Background information
- Genres: Folk rock, Celtic music
- Occupations: Musician, writer
- Instruments: Guitar, vocals
- Years active: 1988–present
- Member of: Tim Malloys
- Formerly of: Cats Laughing, Boiled in Lead
- Website: www.adamstemple.com

= Adam Stemple =

American musician and writer

Adam Stemple is a Celtic-influenced American folk rock musician, based in Minneapolis, Minnesota. He is also the author of several fantasy short stories and novels, including two series of novels co-written with his mother, writer Jane Yolen.

Stemple also wrote a Push-Fold chart for poker with poker player Chris Wallace.

==Music==
Stemple played guitar and sang as a member of the folk rock "rock-and-reel" band Cats Laughing from 1988 to 1996. The band also included notable fantasy/science fiction authors Steven Brust and Emma Bull.

For twelve years, he was lead singer/guitarist for the band Boiled in Lead. Stemple first appeared on Boiled in Lead's 1994 album Antler Dance. He co-wrote nine songs with science fiction and fantasy author Steven Brust on the 1995 album Songs from The Gypsy, released as an enhanced CD. The CD has the distinction of including the full text of the novel The Gypsy, which Brust co-authored with Megan Lindholm and upon which the songs were based.

Stemple also produced and performed on Steven Brust's solo album A Rose for Iconoclastes.
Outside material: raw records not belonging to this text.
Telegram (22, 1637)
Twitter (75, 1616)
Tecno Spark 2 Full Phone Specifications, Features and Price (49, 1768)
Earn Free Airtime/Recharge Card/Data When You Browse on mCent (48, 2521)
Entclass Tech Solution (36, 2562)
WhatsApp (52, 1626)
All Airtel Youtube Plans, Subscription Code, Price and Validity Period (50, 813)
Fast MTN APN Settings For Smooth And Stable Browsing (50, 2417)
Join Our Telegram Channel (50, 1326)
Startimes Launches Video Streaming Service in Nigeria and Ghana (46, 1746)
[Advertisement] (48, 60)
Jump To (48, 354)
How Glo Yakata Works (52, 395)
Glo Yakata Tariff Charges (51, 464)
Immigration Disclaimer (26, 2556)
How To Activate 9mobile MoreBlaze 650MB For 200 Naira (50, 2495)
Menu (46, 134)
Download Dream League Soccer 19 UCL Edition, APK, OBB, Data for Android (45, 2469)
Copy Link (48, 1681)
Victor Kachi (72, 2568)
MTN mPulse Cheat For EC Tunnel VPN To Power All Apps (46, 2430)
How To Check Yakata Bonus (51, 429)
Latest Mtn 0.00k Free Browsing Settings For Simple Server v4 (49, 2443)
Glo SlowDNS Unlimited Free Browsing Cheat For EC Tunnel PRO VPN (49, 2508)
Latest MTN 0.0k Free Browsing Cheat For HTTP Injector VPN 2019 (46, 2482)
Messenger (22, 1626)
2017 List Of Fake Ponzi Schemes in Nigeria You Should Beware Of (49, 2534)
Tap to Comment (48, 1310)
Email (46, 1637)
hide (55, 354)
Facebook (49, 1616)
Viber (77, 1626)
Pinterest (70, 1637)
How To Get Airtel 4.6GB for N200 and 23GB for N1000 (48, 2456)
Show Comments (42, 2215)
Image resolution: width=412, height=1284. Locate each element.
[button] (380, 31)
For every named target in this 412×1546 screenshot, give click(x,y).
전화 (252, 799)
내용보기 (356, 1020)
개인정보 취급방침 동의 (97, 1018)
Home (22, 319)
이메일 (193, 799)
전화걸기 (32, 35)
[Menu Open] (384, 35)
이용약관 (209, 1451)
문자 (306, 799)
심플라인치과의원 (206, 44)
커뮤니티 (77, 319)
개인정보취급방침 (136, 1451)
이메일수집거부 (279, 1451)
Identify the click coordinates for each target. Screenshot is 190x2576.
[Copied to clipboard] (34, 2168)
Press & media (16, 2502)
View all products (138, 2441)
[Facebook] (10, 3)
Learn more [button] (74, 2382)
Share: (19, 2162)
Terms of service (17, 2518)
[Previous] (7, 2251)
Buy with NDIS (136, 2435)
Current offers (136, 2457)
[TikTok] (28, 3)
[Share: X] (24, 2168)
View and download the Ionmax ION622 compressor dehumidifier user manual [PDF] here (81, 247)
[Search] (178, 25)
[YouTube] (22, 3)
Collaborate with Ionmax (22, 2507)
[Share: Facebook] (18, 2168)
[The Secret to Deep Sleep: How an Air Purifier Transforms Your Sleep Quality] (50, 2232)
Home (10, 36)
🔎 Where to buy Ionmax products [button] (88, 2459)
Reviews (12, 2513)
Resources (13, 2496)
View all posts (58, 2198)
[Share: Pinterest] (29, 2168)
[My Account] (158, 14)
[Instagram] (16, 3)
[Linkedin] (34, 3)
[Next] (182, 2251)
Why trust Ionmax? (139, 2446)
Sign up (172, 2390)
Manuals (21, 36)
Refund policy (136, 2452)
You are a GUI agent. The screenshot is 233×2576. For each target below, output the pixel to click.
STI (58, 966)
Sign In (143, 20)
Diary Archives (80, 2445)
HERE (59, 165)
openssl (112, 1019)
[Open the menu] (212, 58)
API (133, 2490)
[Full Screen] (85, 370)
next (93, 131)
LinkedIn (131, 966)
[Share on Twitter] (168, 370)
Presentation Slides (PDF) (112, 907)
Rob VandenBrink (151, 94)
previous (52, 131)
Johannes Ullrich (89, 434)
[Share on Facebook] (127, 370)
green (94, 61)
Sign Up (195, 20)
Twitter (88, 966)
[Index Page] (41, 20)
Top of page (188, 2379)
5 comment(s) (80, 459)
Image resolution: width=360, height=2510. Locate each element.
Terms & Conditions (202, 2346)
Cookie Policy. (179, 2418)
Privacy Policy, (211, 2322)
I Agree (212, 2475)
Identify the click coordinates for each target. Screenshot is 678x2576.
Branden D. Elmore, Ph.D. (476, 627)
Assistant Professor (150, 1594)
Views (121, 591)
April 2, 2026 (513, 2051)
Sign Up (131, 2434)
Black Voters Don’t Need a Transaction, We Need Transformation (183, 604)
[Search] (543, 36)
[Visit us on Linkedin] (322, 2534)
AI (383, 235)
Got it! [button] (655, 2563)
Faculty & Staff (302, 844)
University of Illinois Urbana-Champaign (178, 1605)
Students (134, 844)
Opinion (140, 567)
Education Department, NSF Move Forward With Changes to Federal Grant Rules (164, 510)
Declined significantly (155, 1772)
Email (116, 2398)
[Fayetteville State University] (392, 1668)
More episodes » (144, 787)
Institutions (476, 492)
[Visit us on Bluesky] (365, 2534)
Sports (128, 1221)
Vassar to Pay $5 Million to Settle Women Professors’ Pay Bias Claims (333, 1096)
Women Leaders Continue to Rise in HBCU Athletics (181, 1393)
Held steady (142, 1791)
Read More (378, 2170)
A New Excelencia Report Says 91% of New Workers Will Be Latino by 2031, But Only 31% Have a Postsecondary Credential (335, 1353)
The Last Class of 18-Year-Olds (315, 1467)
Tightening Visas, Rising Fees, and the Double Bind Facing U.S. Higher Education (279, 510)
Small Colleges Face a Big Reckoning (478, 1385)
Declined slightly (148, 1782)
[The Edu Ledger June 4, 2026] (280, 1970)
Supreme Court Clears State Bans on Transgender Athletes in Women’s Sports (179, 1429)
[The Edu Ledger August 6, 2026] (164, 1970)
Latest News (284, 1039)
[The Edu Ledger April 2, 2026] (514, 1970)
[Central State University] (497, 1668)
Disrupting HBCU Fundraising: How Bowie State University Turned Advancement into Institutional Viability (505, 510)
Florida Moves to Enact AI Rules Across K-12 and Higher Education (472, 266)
Stemple currently is with the Tim Malloys, an Irish band. Like Cats Laughing and Boiled in Lead, Stemple's current group shares musical roots that incorporate Celtic and rock styles.

In April 2015, Stemple reunited with Cats Laughing in a concert at the Minicon science fiction convention. A live CD and DVD of the concert was released in late 2015.

==Fiction==
Stemple's first novel, for Tor Books, was Singer of Souls. A sequel, Steward of Song, was published in 2008.

With his mother, Jane Yolen, Stemple has also co-authored two series of books — the Rock 'n Roll Fairy Tale series, and more recently, The Seelie Wars. The Rock 'n Roll Fairy Tale series began with Pay the Piper, published in 2005 by Tor. Pay the Piper was the winner of the 2006 Locus Award for Best Young Adult Book.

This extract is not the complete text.